#### Material for the task:
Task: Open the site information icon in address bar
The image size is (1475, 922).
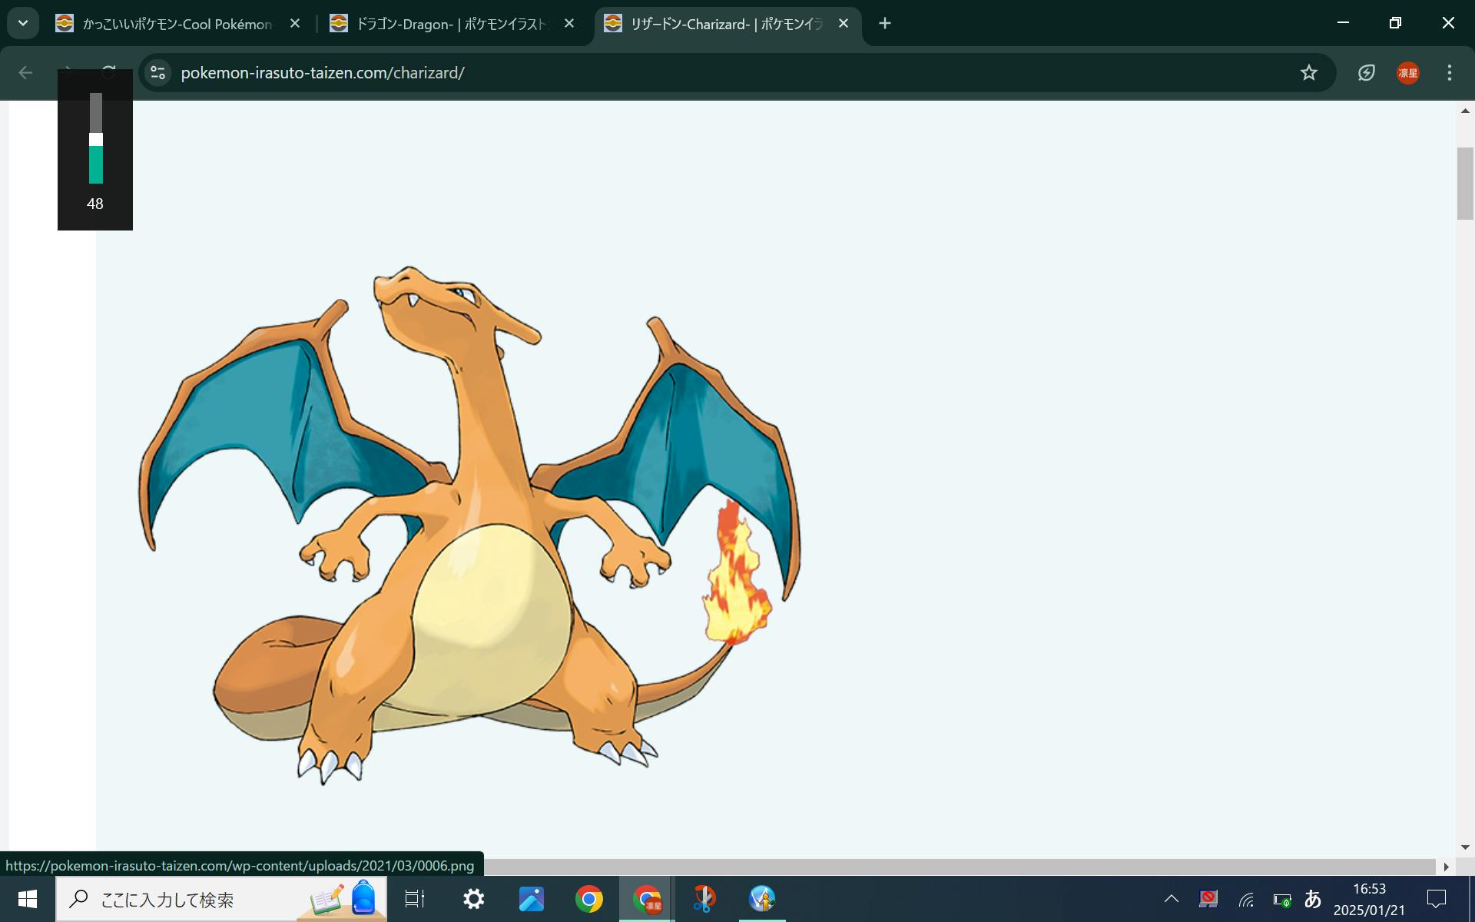Action: pyautogui.click(x=158, y=73)
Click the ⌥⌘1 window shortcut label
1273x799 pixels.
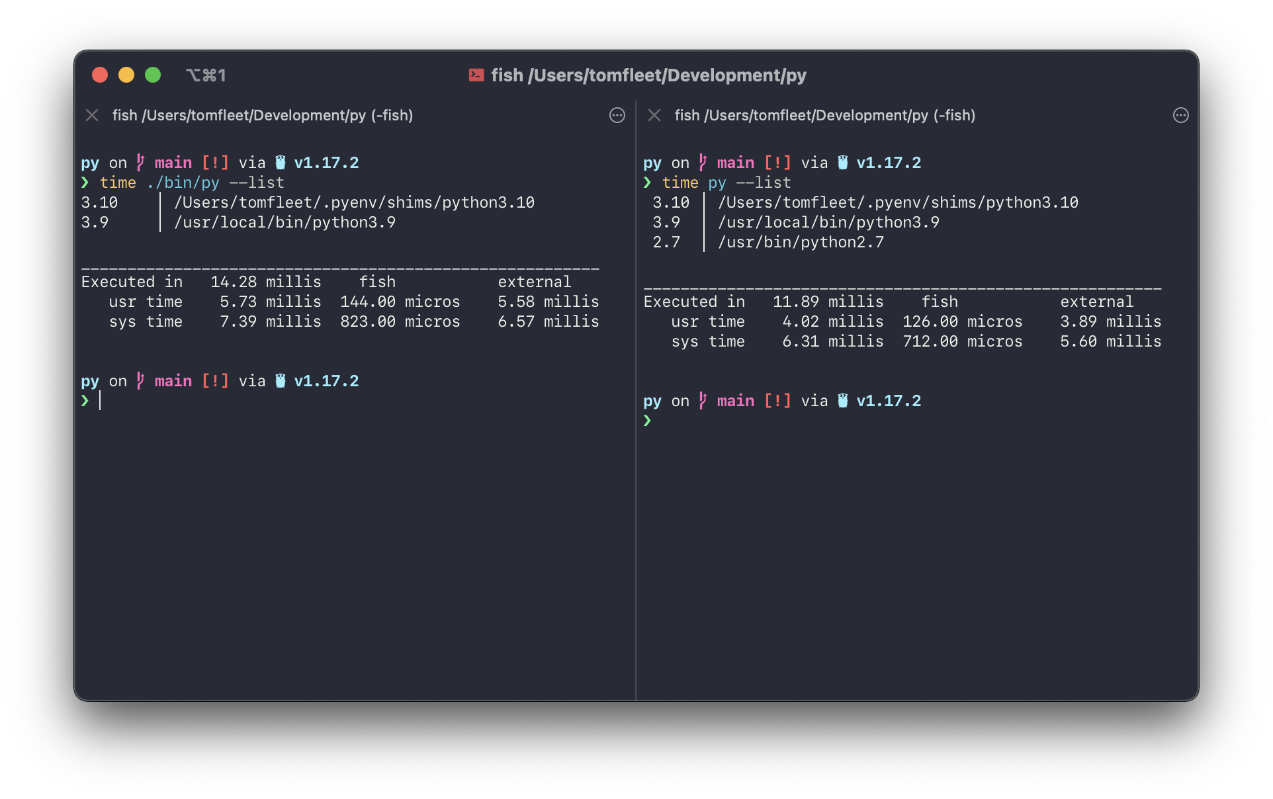click(x=206, y=75)
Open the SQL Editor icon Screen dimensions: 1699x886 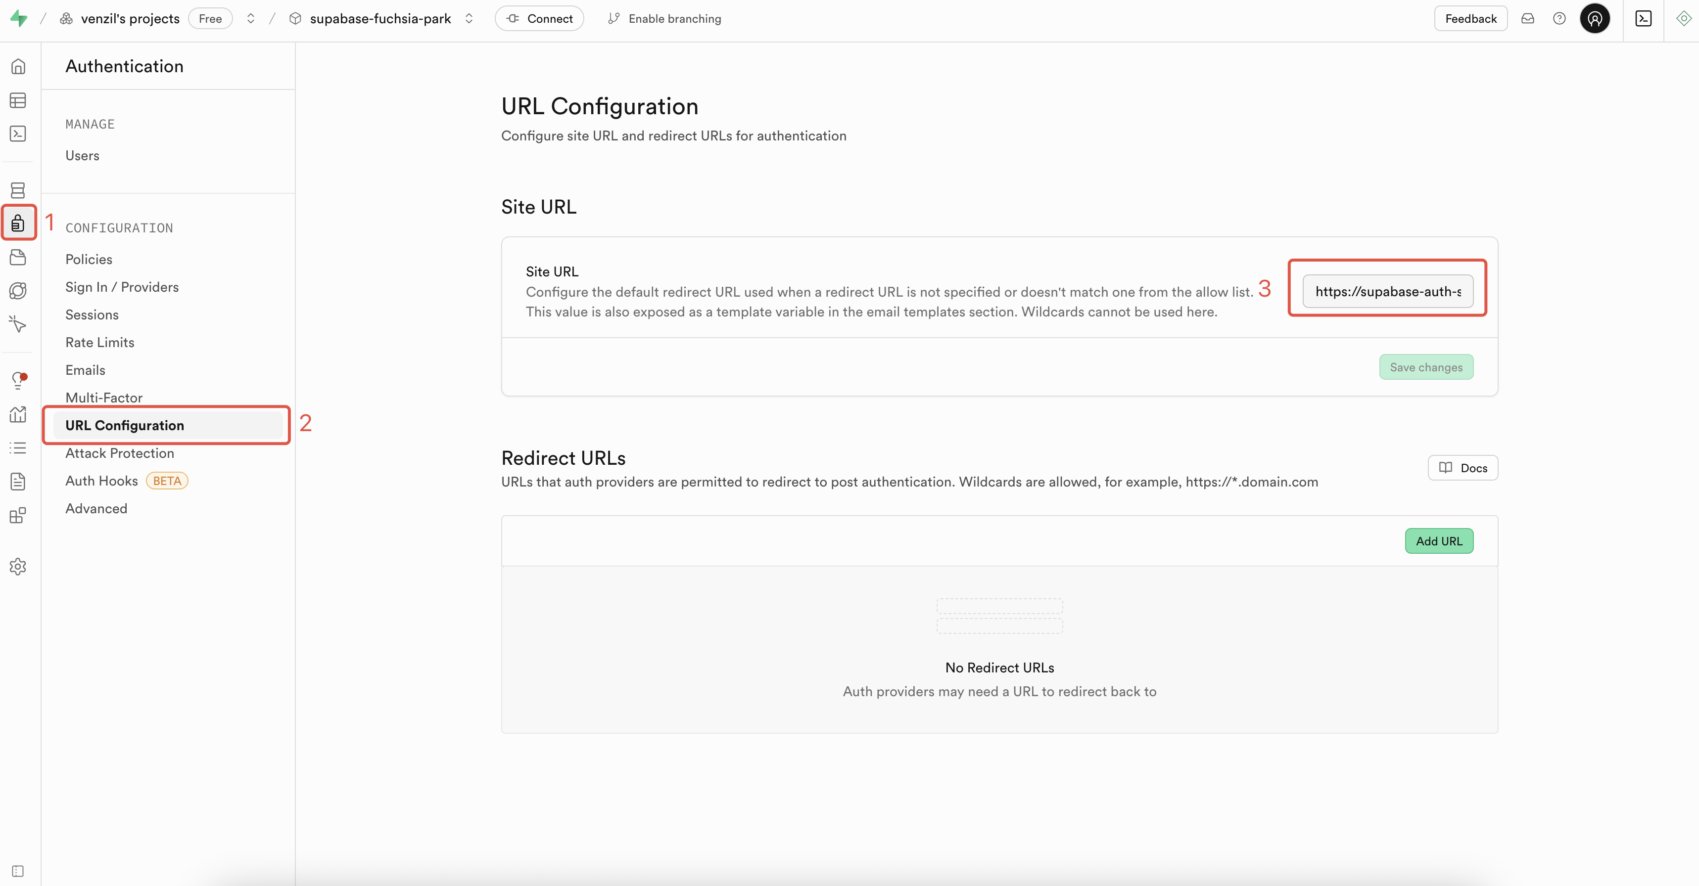click(18, 134)
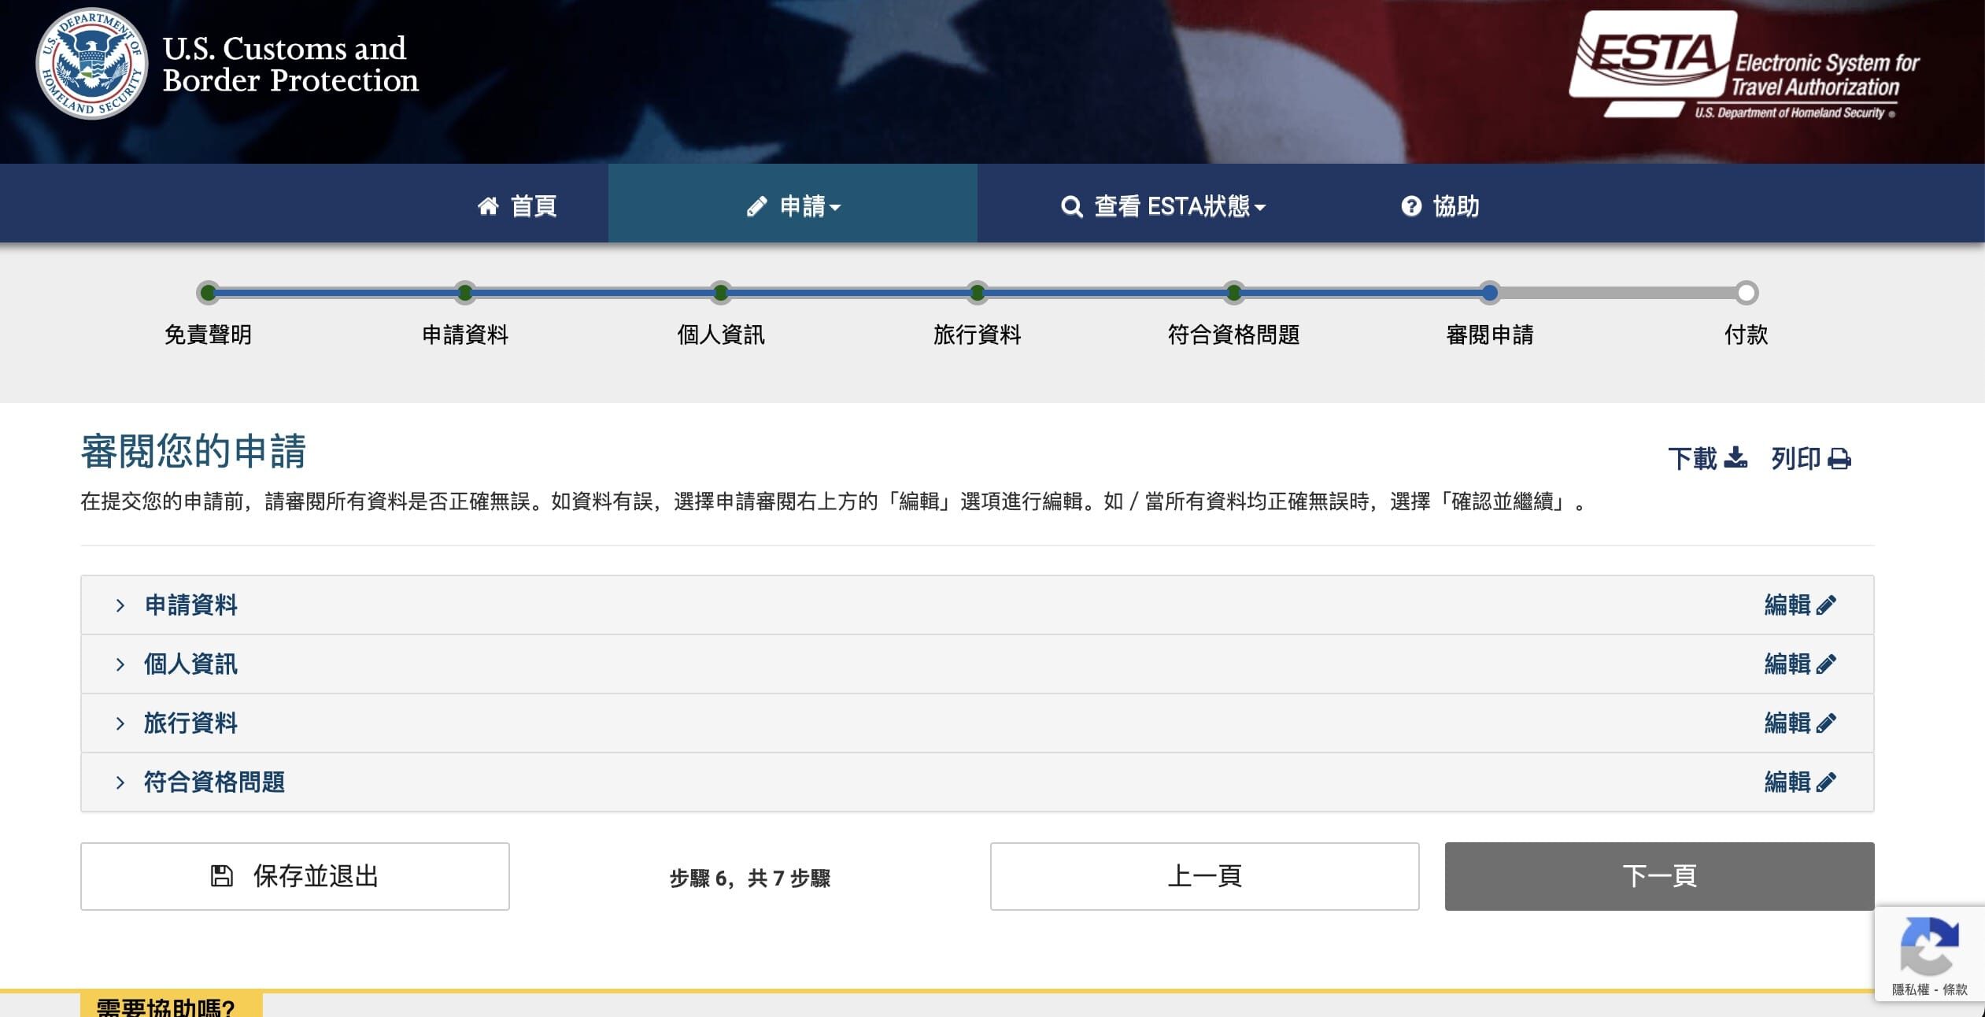
Task: Expand the 旅行資料 section chevron
Action: click(120, 723)
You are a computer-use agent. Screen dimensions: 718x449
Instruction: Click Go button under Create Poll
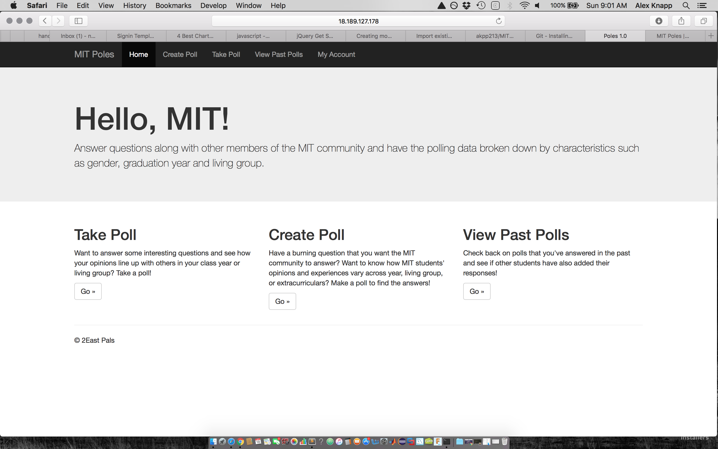pos(282,301)
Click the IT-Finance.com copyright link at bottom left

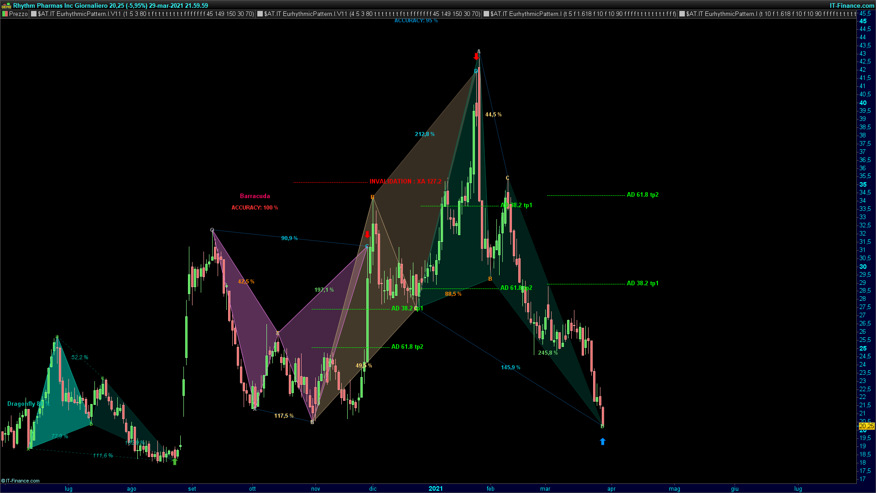click(x=21, y=481)
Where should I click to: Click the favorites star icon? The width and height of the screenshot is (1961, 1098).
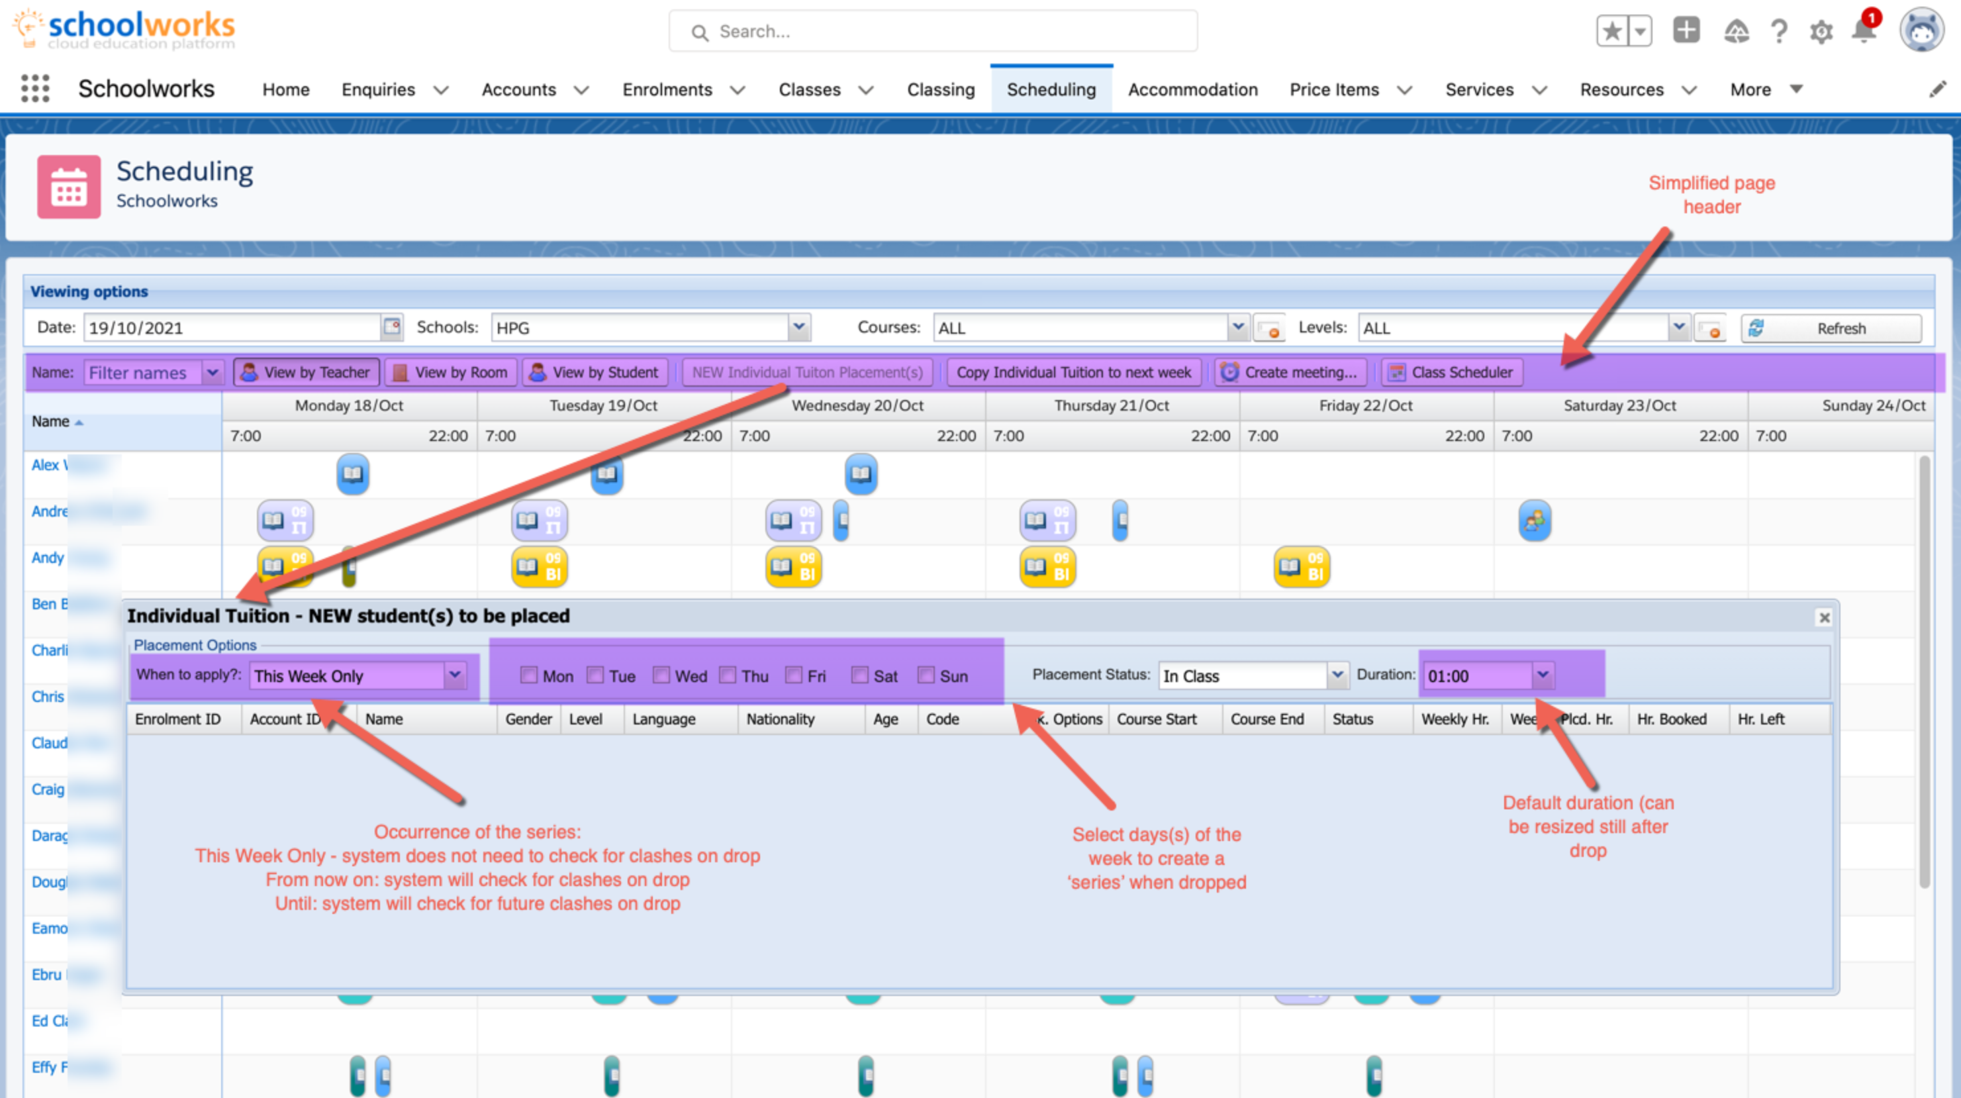point(1612,31)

#### What you have to do:
From the line containing "Where should I" to the last line of the entries, copy every line exactly, including both ends, and leave out the pictures.

#### Expected answer:
Where should I click to: Click the favorites star icon? The width and height of the screenshot is (1961, 1098).
point(1612,31)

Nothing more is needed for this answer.